#### Exercise directions
Copy out the lines of the listing, word for word, starting at the line containing "745x481 pixels." and ending with the last line of the listing. Leave out the pictures.
[BEGIN Raw data]
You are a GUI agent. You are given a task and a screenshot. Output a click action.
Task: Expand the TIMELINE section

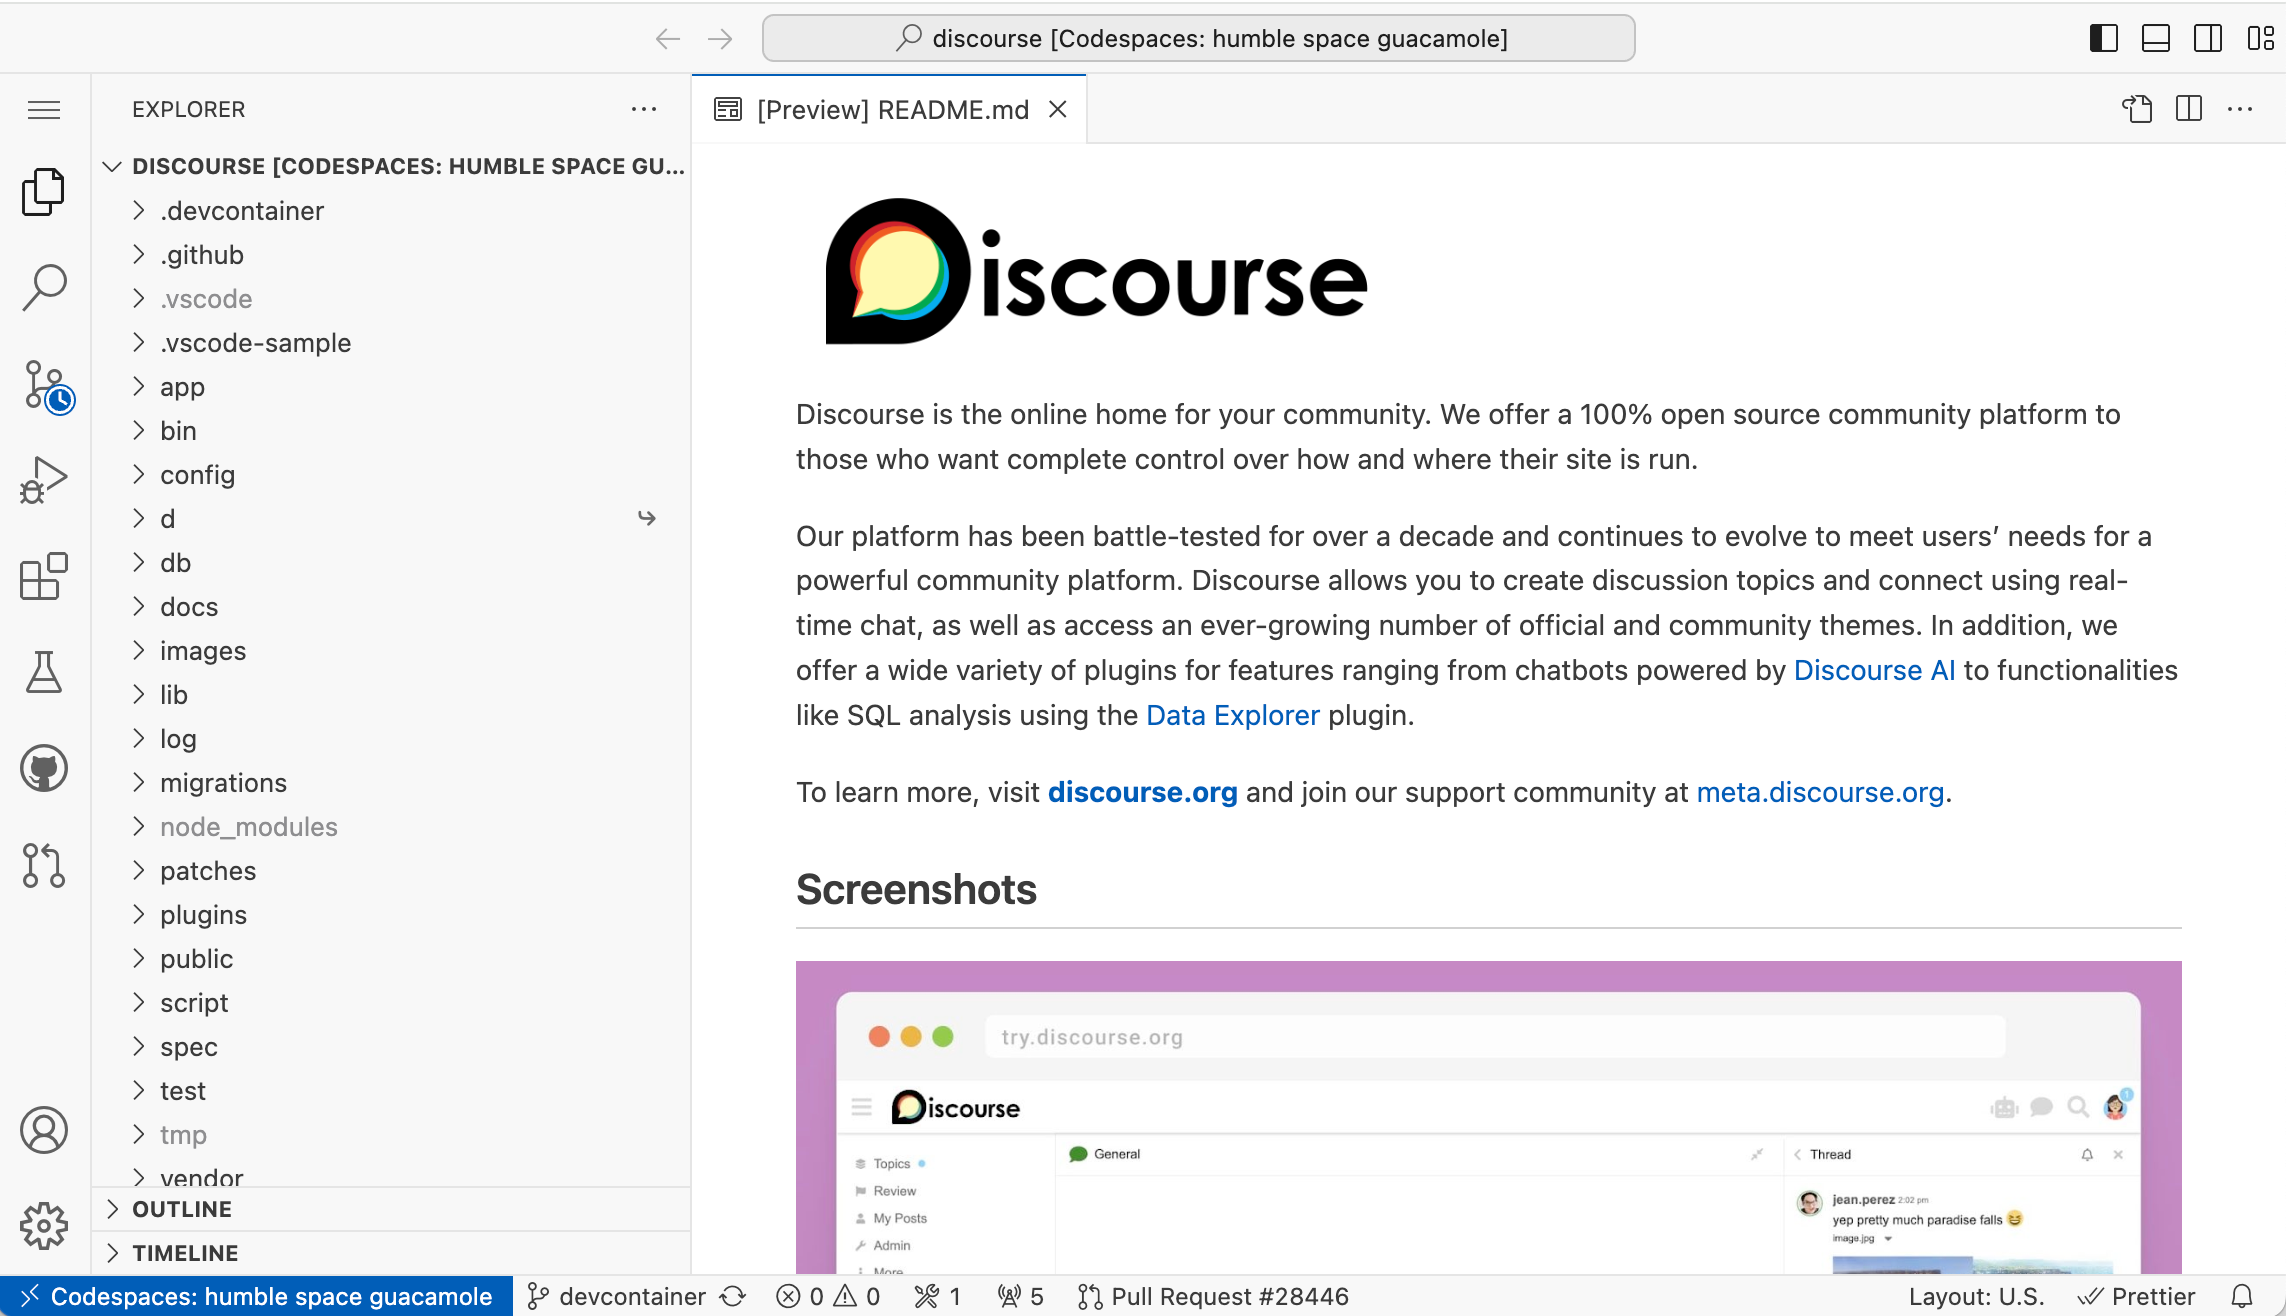(185, 1253)
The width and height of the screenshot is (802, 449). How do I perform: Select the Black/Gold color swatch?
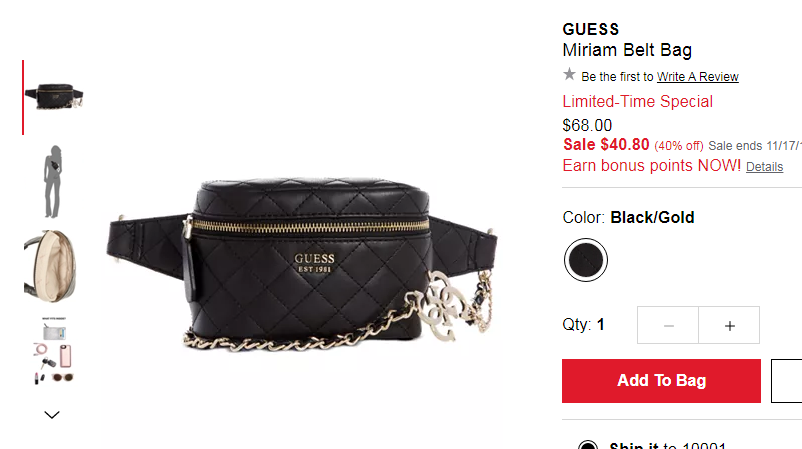click(586, 260)
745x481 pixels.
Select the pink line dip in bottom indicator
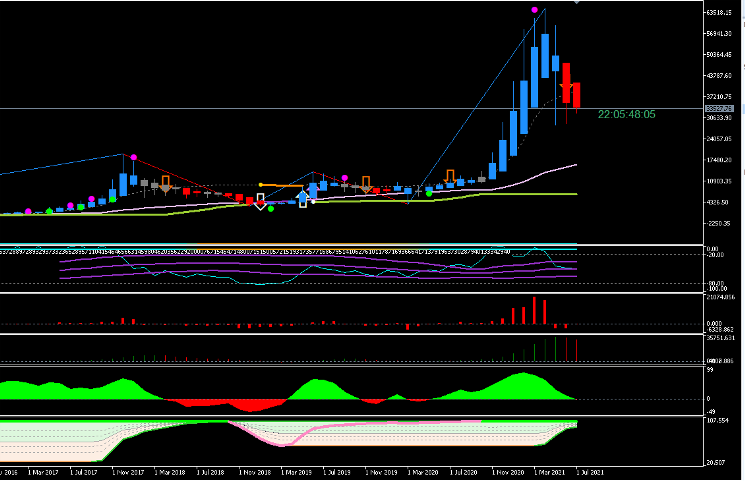[287, 443]
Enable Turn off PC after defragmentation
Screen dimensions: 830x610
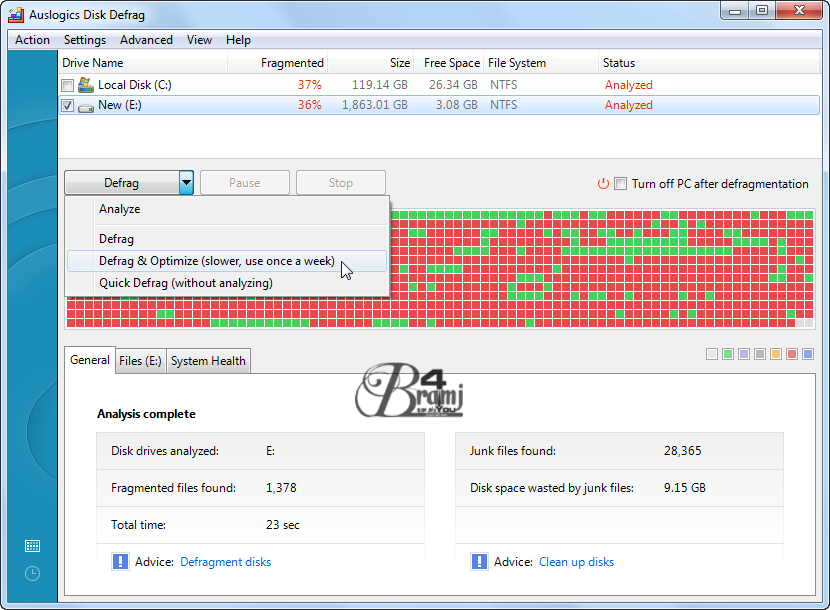click(x=620, y=184)
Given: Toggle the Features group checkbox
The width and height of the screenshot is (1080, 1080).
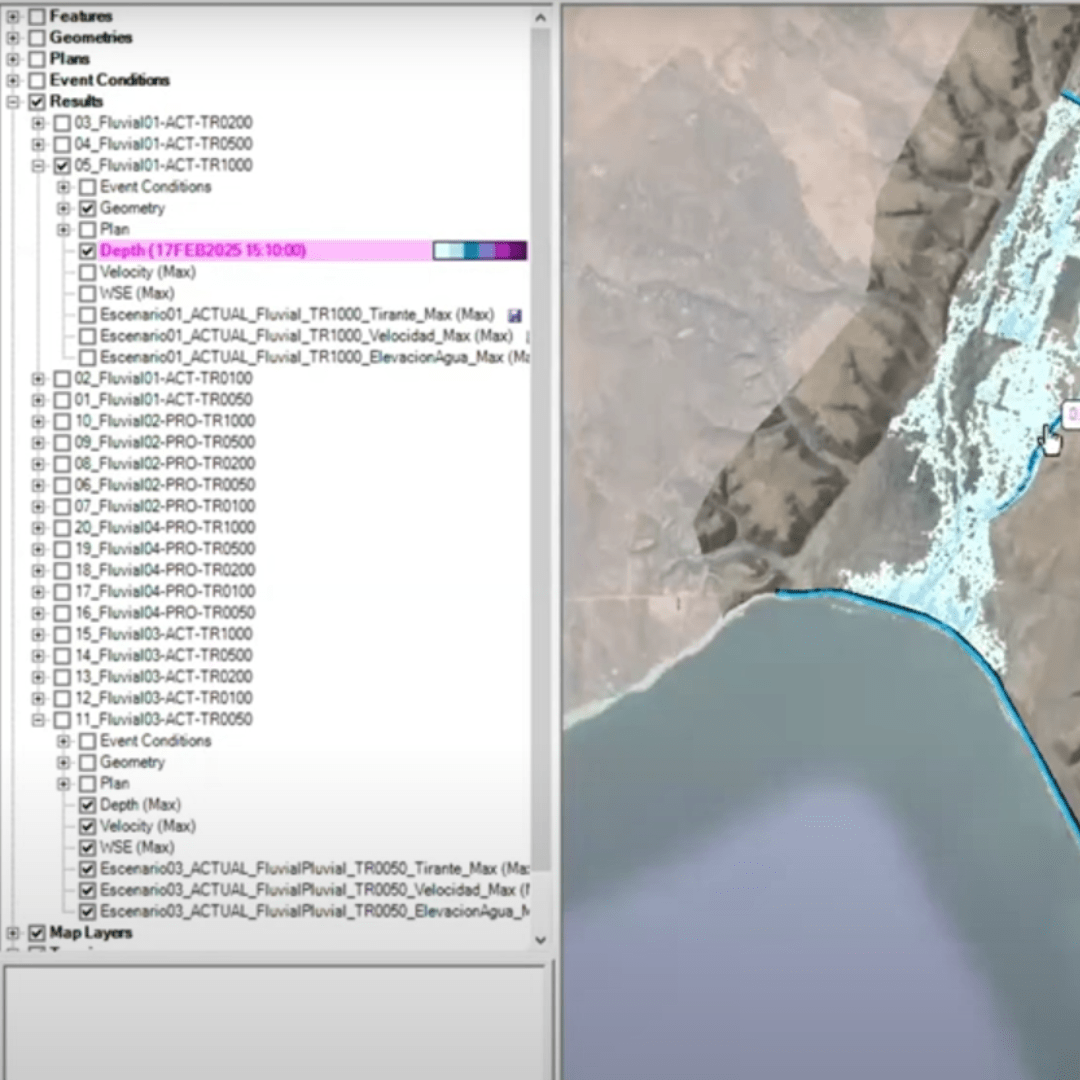Looking at the screenshot, I should pyautogui.click(x=37, y=17).
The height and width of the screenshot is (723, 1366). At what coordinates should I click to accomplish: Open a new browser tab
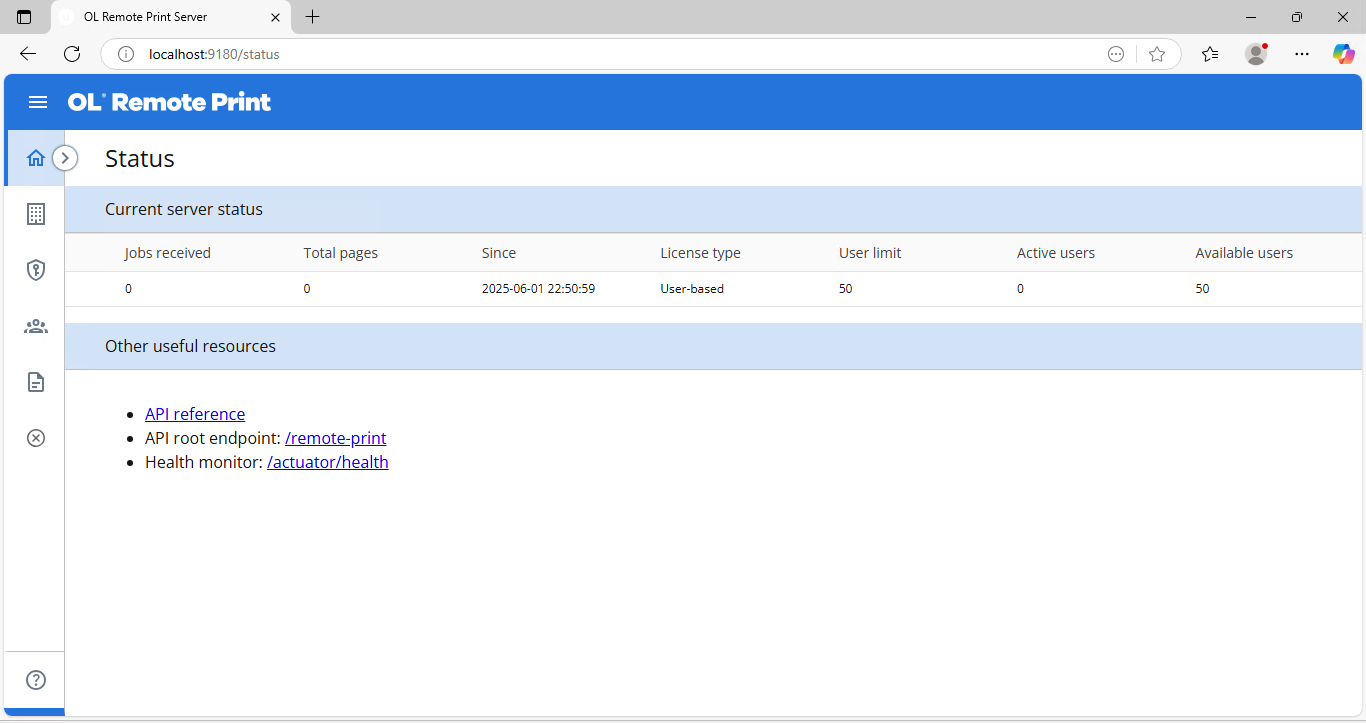[x=312, y=17]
[END Raw data]
#### Finished exercise
745x481 pixels.
Select the pink line dip in bottom indicator
[287, 443]
Enable Turn off PC after defragmentation
Screen dimensions: 830x610
click(x=620, y=184)
Given: Toggle the Features group checkbox
The width and height of the screenshot is (1080, 1080).
Looking at the screenshot, I should pyautogui.click(x=37, y=17).
The height and width of the screenshot is (723, 1366). At what coordinates should I click to accomplish: Open a new browser tab
[x=312, y=17]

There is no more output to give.